Getting Social: Connecting With Customers on Social Media

Use these smart social media tactics to help build an online community, increase your brand awareness and boost your bottom line.
November 12, 2014

If we are to believe 21st century common knowledge, the entire world is on social media. And even if it's not the entire world, it seems pretty close. In this new era, social media is where you want to be.

Connecting with customers on social media, and using social networks to show your appreciation for customers, fosters word of mouth within a community, whether that community is as local as a 10-mile radius or as vast as the Internet enables. 

Making the Connection

Through my career in retail marketing, I advised small businesses that thrived in competition with name brands. Working with businesses of every type, I observed which path to success each entrepreneur took. Small businesses had the ability to flourish due to their attention to detail and a personal connection with their customers. Early entrants into the social media world were small businesses who used their personal accounts to build their online personas. Similarly, businesses began to jump in and create connections online.

In 2009, I began testing the theory that social media could build connections and revenues for businesses, small and large. Even at that early stage in social networking, I found outstanding examples, which spurred me to write my book, The Ultimate Online Customer Service Guide: How to Connect with your Customers to Sell More. I knew from practice and study that a business’s bottom line could improve from connecting with customers on social media. 

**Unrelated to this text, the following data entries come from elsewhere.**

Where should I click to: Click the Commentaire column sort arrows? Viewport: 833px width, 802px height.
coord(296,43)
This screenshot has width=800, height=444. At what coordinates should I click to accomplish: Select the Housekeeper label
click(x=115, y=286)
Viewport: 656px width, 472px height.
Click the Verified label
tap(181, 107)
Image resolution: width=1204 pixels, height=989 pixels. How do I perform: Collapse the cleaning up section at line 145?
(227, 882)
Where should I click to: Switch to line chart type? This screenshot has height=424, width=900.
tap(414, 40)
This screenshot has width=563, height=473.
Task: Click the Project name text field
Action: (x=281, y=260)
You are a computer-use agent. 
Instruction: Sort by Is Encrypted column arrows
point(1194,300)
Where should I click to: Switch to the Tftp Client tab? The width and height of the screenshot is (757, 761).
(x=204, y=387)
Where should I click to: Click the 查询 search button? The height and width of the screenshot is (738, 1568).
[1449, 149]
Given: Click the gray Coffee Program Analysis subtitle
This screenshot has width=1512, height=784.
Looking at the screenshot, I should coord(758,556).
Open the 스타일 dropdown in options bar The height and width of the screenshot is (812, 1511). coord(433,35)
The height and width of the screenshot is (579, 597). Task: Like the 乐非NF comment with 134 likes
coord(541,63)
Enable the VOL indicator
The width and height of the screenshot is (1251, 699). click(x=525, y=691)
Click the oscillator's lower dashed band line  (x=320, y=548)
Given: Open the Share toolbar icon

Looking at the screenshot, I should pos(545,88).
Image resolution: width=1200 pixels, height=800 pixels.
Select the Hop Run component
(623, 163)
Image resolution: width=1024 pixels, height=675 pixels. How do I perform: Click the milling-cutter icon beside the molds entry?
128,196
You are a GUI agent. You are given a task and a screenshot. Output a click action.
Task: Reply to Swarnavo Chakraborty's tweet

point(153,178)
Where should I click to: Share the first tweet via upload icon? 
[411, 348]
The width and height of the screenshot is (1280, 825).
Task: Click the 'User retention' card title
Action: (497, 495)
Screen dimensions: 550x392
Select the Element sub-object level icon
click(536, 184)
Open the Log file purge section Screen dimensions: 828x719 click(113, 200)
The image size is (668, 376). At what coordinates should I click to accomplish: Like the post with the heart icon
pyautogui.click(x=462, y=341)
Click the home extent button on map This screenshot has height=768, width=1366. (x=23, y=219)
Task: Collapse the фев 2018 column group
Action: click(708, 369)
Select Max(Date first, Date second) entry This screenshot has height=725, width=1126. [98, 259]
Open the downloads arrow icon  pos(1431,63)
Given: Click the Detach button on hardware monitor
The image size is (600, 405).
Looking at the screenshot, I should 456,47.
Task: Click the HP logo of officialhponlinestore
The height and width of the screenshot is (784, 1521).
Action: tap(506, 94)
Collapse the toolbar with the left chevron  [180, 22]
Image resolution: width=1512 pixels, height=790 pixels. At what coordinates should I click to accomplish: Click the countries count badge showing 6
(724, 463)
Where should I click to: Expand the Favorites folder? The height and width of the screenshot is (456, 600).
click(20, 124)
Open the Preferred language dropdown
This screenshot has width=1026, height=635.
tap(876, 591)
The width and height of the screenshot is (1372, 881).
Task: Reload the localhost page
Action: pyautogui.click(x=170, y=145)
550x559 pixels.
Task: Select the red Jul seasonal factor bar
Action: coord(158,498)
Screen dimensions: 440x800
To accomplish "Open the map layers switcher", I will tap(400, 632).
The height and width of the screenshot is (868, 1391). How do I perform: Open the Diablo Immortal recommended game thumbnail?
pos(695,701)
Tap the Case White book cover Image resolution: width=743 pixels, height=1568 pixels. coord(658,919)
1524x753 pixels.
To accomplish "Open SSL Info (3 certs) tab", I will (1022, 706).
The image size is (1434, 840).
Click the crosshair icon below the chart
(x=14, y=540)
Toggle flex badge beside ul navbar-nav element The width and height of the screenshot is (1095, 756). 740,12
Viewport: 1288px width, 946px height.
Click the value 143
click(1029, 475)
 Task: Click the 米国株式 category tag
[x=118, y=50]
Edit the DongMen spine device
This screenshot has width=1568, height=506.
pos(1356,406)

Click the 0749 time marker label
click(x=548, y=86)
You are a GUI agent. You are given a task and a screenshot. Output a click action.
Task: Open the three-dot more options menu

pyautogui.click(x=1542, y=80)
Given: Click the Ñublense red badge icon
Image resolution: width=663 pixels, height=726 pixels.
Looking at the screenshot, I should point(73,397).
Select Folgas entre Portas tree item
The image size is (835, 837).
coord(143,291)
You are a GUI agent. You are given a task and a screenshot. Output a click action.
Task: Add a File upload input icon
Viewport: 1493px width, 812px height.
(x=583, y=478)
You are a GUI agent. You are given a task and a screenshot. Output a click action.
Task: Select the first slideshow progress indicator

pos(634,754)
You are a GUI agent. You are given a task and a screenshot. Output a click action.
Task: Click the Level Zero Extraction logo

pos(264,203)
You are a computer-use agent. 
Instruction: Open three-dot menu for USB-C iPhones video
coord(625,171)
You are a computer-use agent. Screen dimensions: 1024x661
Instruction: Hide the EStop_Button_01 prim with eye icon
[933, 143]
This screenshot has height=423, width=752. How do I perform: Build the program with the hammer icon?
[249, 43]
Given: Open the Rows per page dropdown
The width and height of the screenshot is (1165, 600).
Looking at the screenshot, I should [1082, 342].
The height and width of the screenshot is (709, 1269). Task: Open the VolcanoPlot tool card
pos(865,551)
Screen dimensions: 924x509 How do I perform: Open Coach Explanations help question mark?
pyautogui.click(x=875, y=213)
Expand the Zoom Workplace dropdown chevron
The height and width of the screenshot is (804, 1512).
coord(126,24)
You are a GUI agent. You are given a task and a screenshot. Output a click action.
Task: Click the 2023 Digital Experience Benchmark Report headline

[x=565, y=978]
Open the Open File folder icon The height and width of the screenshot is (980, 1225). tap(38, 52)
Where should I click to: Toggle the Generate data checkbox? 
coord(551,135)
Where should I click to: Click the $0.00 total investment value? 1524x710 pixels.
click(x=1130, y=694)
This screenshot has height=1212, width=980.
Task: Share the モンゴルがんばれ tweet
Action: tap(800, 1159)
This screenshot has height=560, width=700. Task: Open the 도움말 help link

Social media outreach can be a slippery slope. New platforms seem to be emerging on a monthly basis. Double check the demographics of a site before jumping in by running a Google search on the specific demographics of each site. A search for Pinterest demographics 2014 will bring up a page of links to current information on the users of that site. If your target market is customers with an $80,000+ income, some sites may not serve that demographic base well. As I always say, “Fish where the fish are,” and put your efforts into the sites that hit your target audience.

If you’re primarily a B2B business, you might find platforms such as LinkedIn, Twitter and perhaps Google+ to be most advantageous for making the right connections and getting your brand out there. You can join LinkedIn communities and become part of the discussion. Or take articles you've written for your business blog, tweak them by rewriting a paragraph or two and post them on LinkedIn to expose your brand to a much wider audience.

A B2C business might do better on platforms such as Facebook and Twitter. Whereas Facebook shows posts by a preset algorithm that displays only what Facebook deems to be important to the viewer, tweets on Twitter are shown as they are posted and are searchable by users. This makes your message viewable to anyone following your account. Businesses that have a visual story to tell can also reach a wide swath of customers on Pinterest. Nothing sells like pictures!

Building a Community Online

Putting your business on to social media helps your customers connect with your brand on a more personal level. Commenting, responding and sharing are the building blocks to your online success. Building your community is where the challenge begins. 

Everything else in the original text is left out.